Au château d’Angers, une nouvelle expérience immersive propose de découvrir le patrimoine historique à travers les outils de l’intelligence artificielle. Le projet est porté par James Decraëne, spécialiste reconnu du domaine, installé depuis plusieurs années dans la cité angevine. Cette initiative associe technologies numériques et valorisation de la Tapisserie de l’Apocalypse, conservée dans la forteresse.

Originaire de Reims, James Decraëne, 44 ans, travaille sur l’intelligence artificielle depuis près de vingt ans. Il a débuté ses recherches à une période où Internet en était encore à ses balbutiements, dans un champ scientifique dont les fondements théoriques remontent aux années 1950. Selon lui, les principes de base n’ont pas fondamentalement changé, mais l’évolution récente tient à l’accès massif aux données et à l’augmentation de la puissance de calcul.

Installé à Angers depuis une dizaine d’années, il explique avoir choisi la ville notamment en raison de ses bons classements en matière de qualité de vie. C’est dans ce contexte qu’il a développé une collaboration autour du château d’Angers, avec l’objectif de proposer une autre approche de la médiation culturelle.

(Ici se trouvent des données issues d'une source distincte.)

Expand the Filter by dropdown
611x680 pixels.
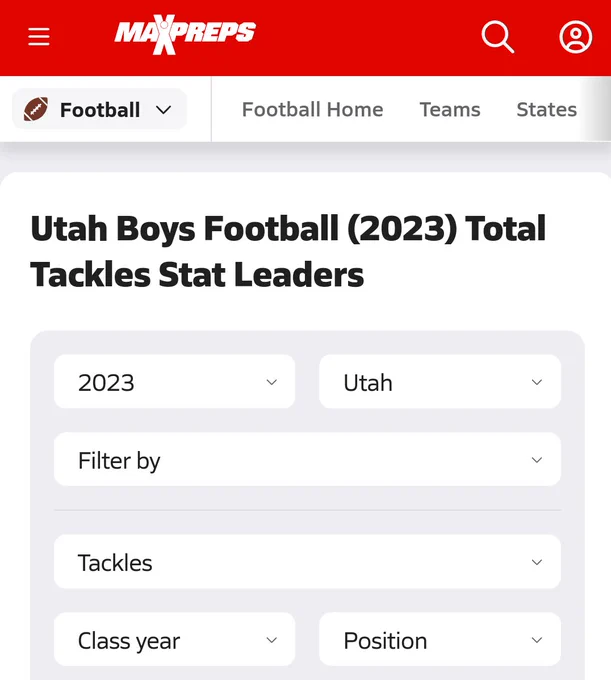(x=307, y=459)
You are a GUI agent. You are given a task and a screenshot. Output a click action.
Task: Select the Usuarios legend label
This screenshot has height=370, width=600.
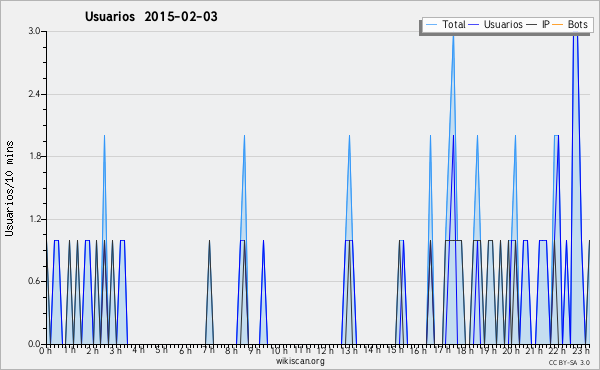[503, 25]
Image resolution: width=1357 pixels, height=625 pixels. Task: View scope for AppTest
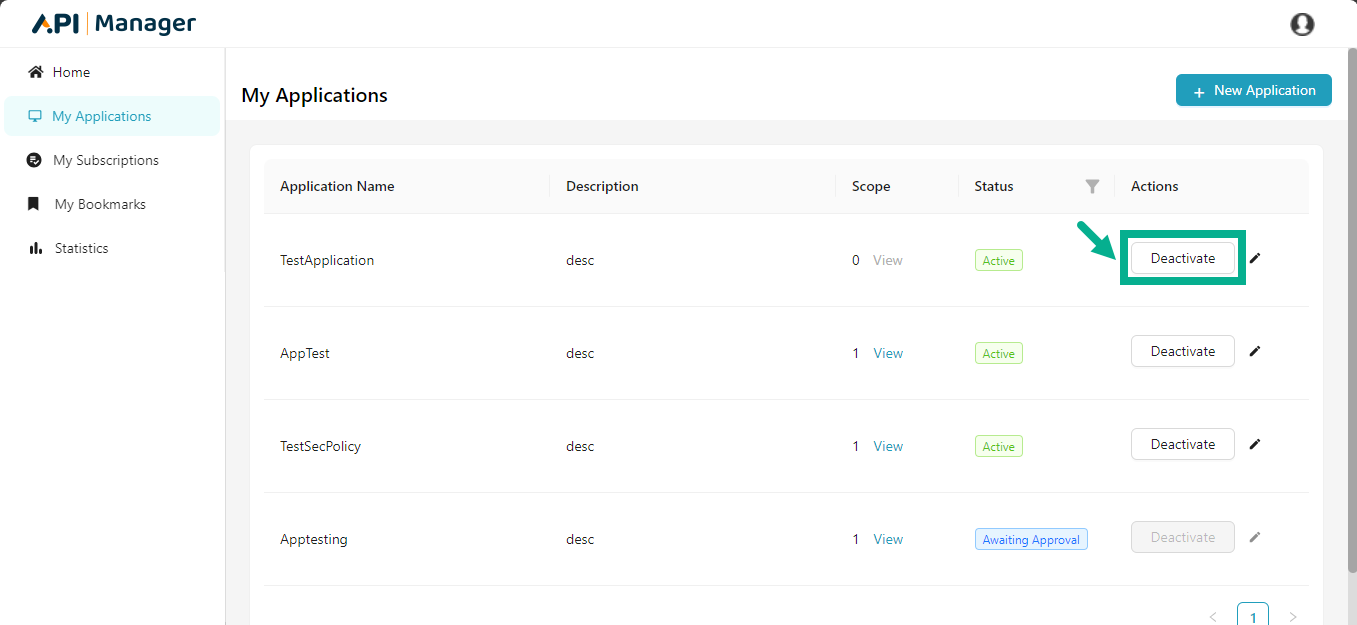pos(888,353)
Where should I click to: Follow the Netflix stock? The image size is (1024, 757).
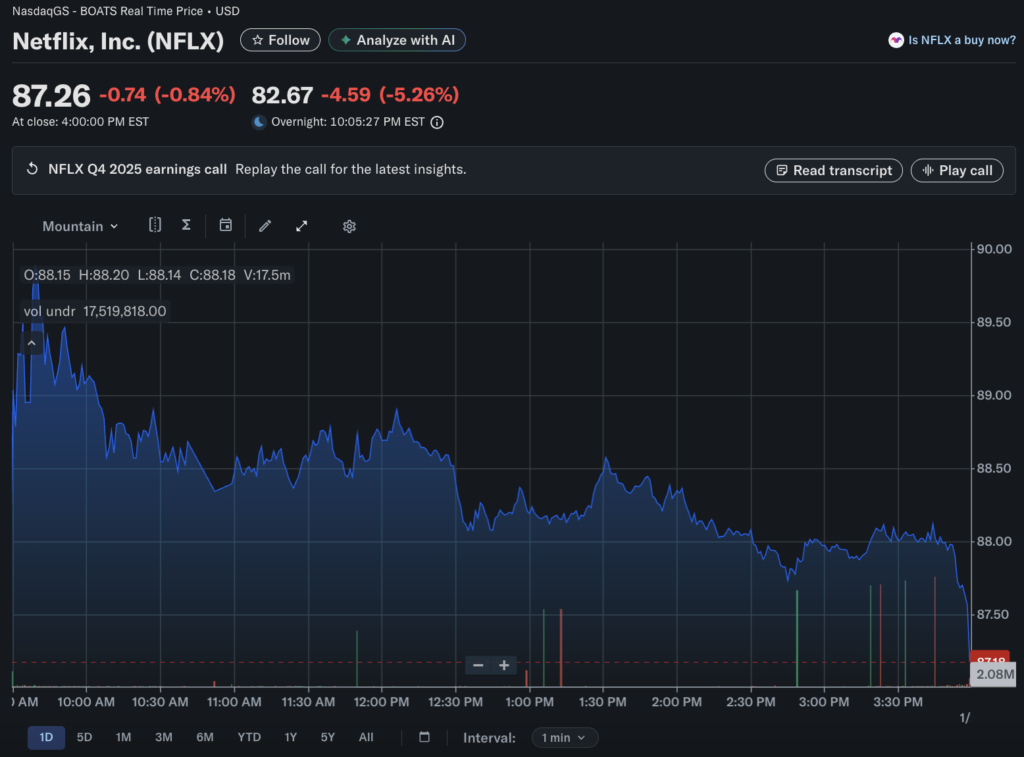coord(281,40)
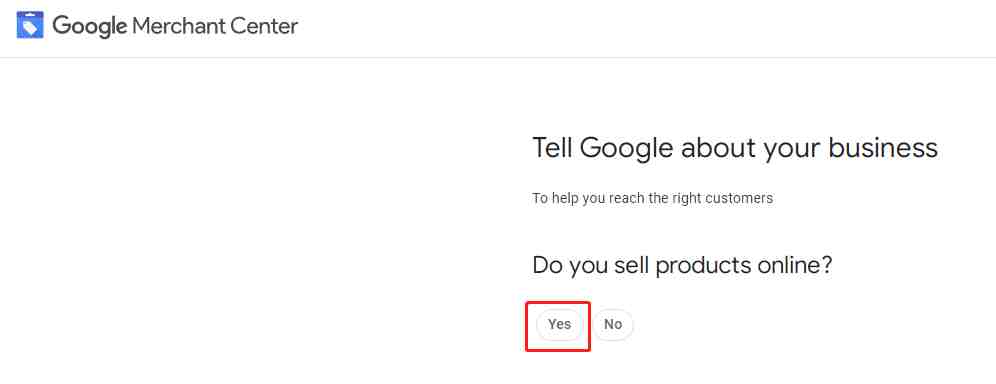Image resolution: width=996 pixels, height=384 pixels.
Task: Click the Google wordmark in header
Action: (x=90, y=27)
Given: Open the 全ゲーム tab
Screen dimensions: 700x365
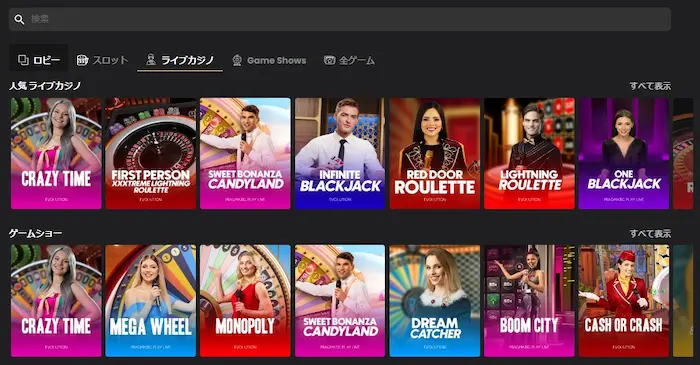Looking at the screenshot, I should click(x=350, y=60).
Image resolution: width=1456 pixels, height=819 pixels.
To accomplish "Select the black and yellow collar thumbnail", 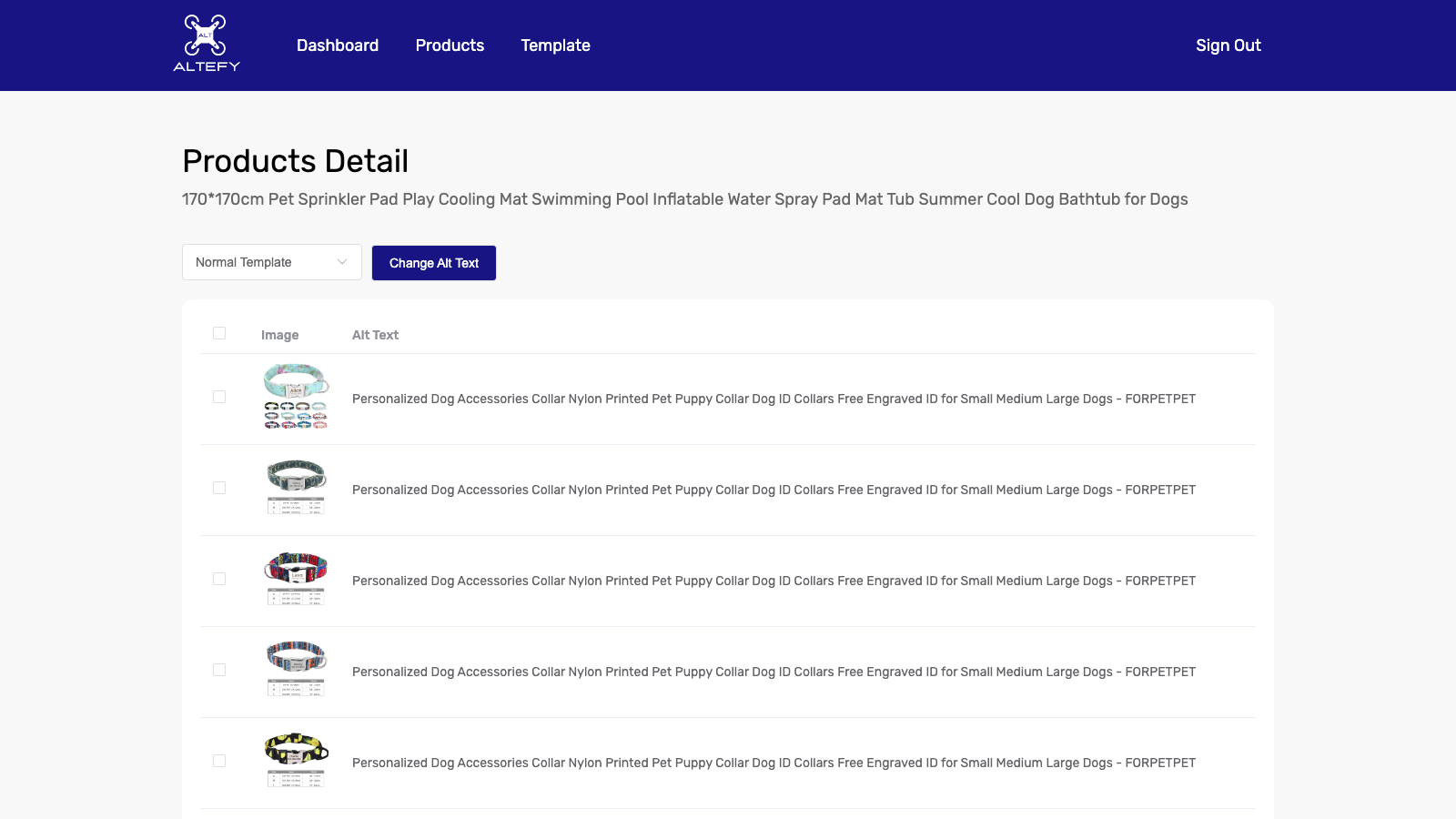I will 296,761.
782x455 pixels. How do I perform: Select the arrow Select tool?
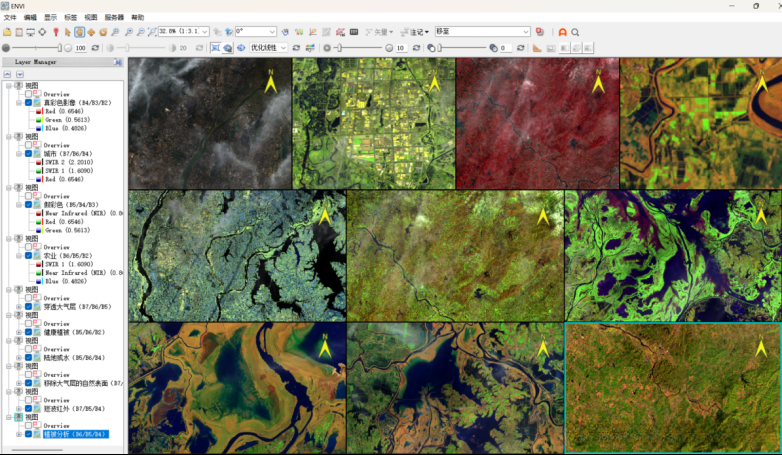point(67,32)
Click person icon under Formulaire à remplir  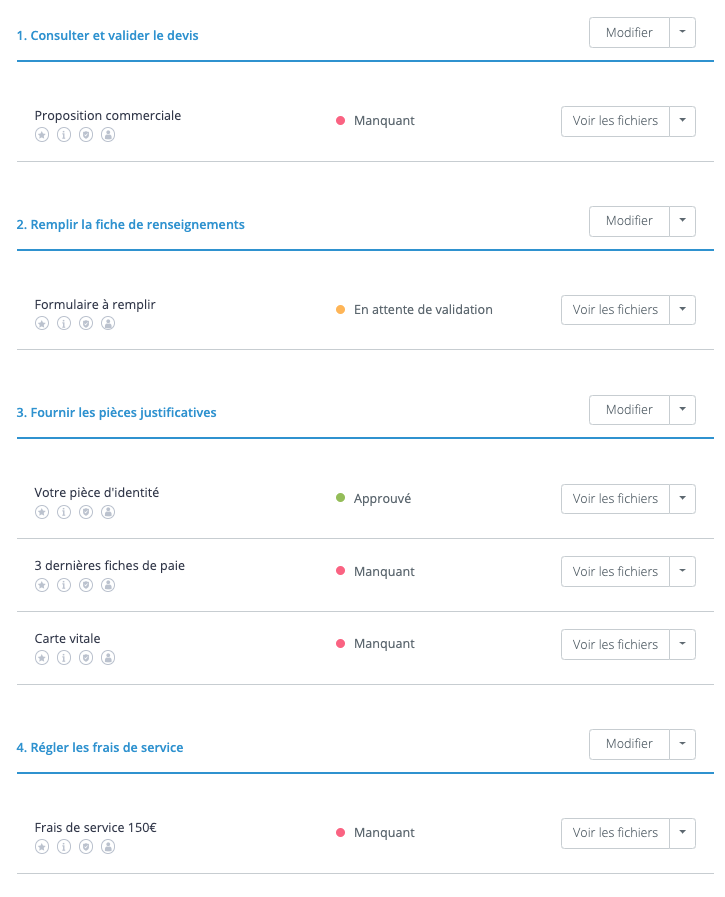[108, 324]
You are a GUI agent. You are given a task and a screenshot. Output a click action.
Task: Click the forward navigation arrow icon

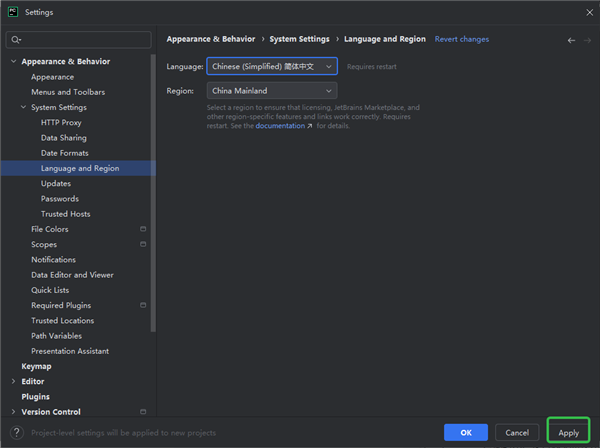pos(585,40)
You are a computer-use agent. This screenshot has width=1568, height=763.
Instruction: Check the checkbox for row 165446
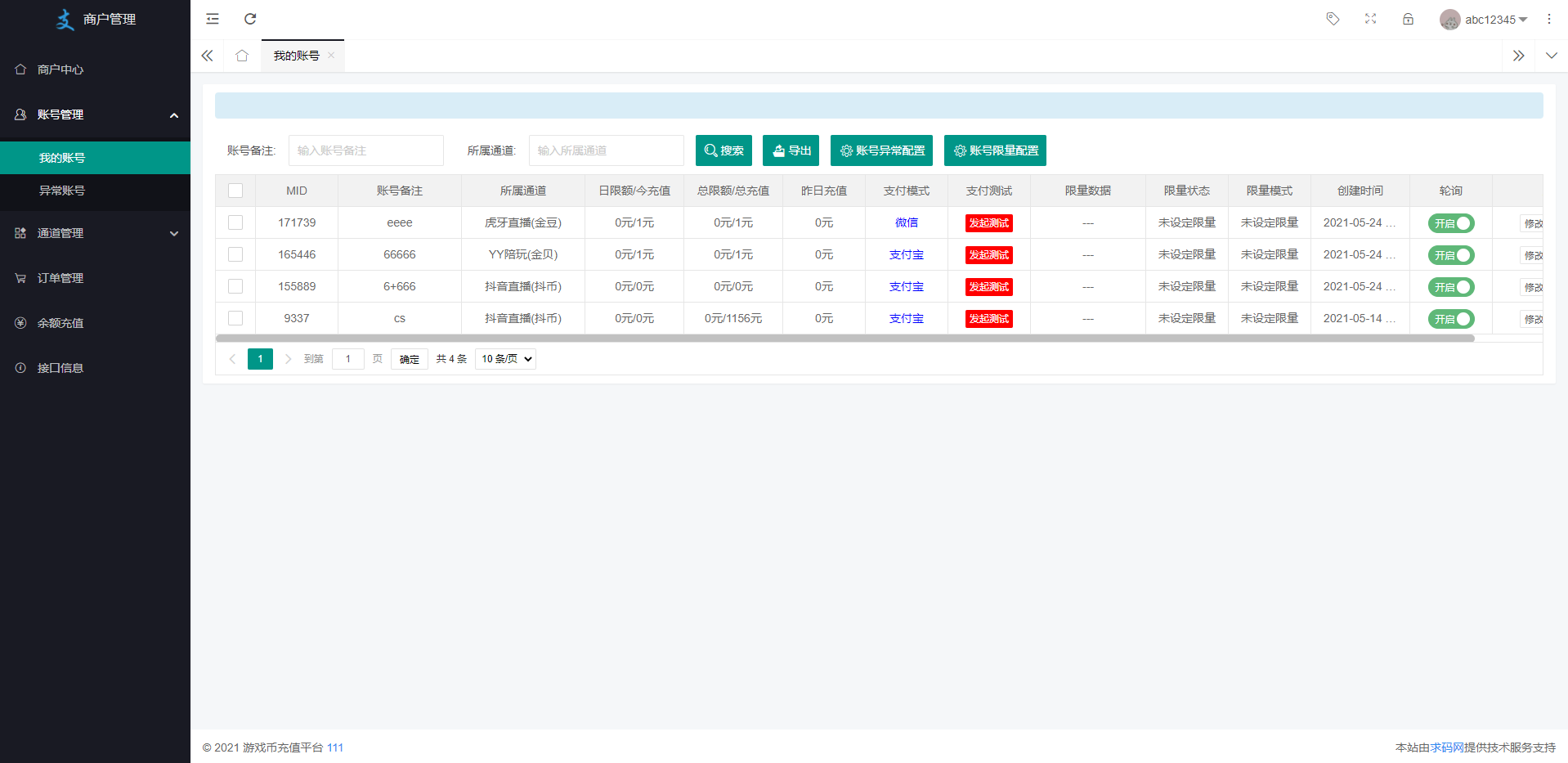pyautogui.click(x=235, y=254)
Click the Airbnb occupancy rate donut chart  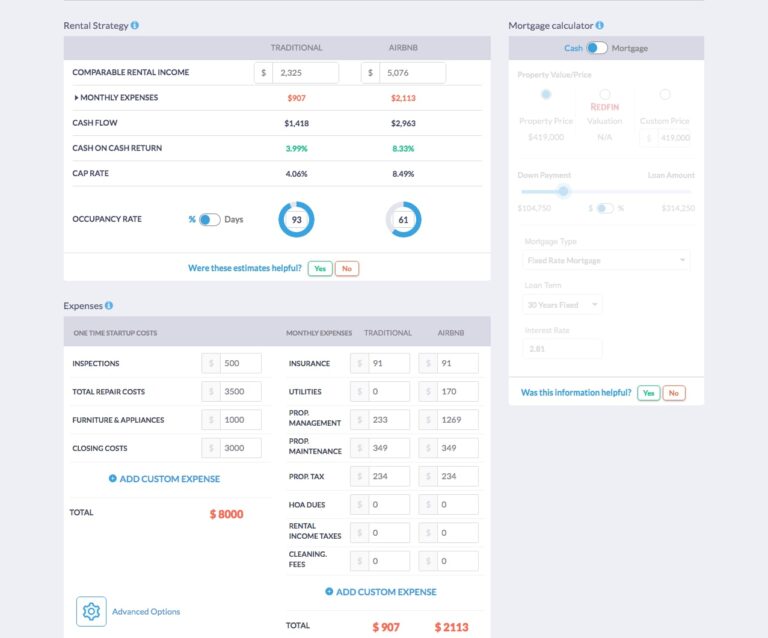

Le projet présenté repose sur la création d’une visite immersive de la galerie de l’Apocalypse. Des bornes d’arcade ont été conçues afin de permettre aux visiteurs de découvrir la célèbre tapisserie sous un angle différent, en combinant narration, interaction et technologies d’intelligence artificielle. Le dispositif ne se limite pas à l’œuvre textile : il donne également accès à des contenus consacrés à des figures historiques liées au château, comme le roi René.

James Decraëne évoque ce travail avec une certaine distance. Il se décrit comme un « grand enfant », passionné et collectionneur de Lego, et affirme ne pas « avoir la grosse tête » face à son invention. Il dit même se surprendre lui-même du résultat obtenu, soulignant le caractère expérimental de la démarche.

L’article se conclut sur une perspective de recherche, James Decraëne mentionnant la découverte récente d’une « nouvelle classe d’algorithmes fascinants », sans en dévoiler davantage à ce stade.